◆ **AIM**
Turn the data below into a numbered list with one entry per line, leaving out any blank lines.
[START OF EXCERPTED DATA]
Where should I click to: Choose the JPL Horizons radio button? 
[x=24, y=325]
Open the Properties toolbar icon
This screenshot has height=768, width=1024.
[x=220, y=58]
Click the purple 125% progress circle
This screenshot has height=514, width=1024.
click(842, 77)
[END OF EXCERPTED DATA]
◆ **FULL RESPONSE**
1. Where should I click to: Choose the JPL Horizons radio button? 
2. [x=24, y=325]
3. Open the Properties toolbar icon
4. This screenshot has height=768, width=1024.
5. [x=220, y=58]
6. Click the purple 125% progress circle
7. This screenshot has height=514, width=1024.
8. click(842, 77)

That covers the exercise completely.